**WORK REQUIRED:** Using the text below on the Eskom coal deal, answer yes or no for each statement and quote the words that decide it. 1. Mike Teke is alleged to have given as much as R600 000 to Ramaphosa's campaign. 2. The anonymous donor to Ramaphosa's campaign gave R10 million. 3. Ramaphosa is in a legal battle with Public Protector Busisiwe Mkhwebane.

President Cyril Ramaphosa might have to answer for a lucrative Eskom contract reportedly awarded to an individual who had donated to his CR17 campaign.
According to Independent Online, a company called Seriti Resources Holdings is in line to be the country's biggest coal supplier to Eskom after acquiring a bulk of South32's SA Energy Coal's (SAEC) shares.
The publication has cited SAEF as claiming that both companies could end up supplying more than 70% of Eskom's coal. Mike Teke, an executive at Seriti Resources Holdings, is alleged to have donated as much as R600 000 to Ramaphosa's campaign for the ANC leadership.
IOL has also quoted a spokesperson for the company as denying any links between Teke's donation and the merger.
"This was not connected with either Masimong Holdings or Seriti in any way. Any suggestion of a connection between the transaction and the donation is both far-fetched and spurious," said Charmane Russell.
The SAEF has said small mining companies would suffer, as a result of the transaction
"Ignoring the concentration risk making Seriti the largest coal supplier to the only electricity provider at excessive cost-plus coal is not in the social or economic welfare of South Africans. The commission is creating the largest coal supplier to Eskom, in complete disregard of its role to create SMMEs," it said.
Eskom, one of the country's most critical entities, is said to have been a breeding ground for corruption – with a number of contracts having been linked to the controversial Gupta family under former president Jacob Zuma.
CR17 Campaign Funding
As much as R1 billion was donated towards Ramaphosa's campaign – with some of the more prominent donors including Nicky Oppenheimer and Raymond Ackerman, who are among some of the wealthiest people in the country and have donated R10 million. An anonymous donor stuck out like a sore thumb for contributing a staggering R120 million.
The issue around his campaign funding has proven to be an albatross on Ramaphosa's neck, as he is now locked in a legal battle with Public Protector Busisiwe Mkhwebane, in a bid to keep the records delving deeper into the donations, sealed from the public.
A number of prominent African National Congress (ANC) leaders have often accused, or at least hinted at Ramaphosa buying votes at the party's 2017 elective conference, to secure victory against current Co-operative Governance and Traditional Affairs (Cogta) minister Nkosazana Dlamin-Zuma.

**STORED DATA:**
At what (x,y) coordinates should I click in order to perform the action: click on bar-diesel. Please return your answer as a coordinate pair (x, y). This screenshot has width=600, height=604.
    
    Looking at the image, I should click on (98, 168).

**REPLY:**
1. Yes: "Mike Teke, an executive at Seriti Resources Holdings, is alleged to have donated as much as R600 000 to Ramaphosa's campaign for the ANC leadership."
2. No: "An anonymous donor stuck out like a sore thumb for contributing a staggering R120 million."
3. Yes: "he is now locked in a legal battle with Public Protector Busisiwe Mkhwebane"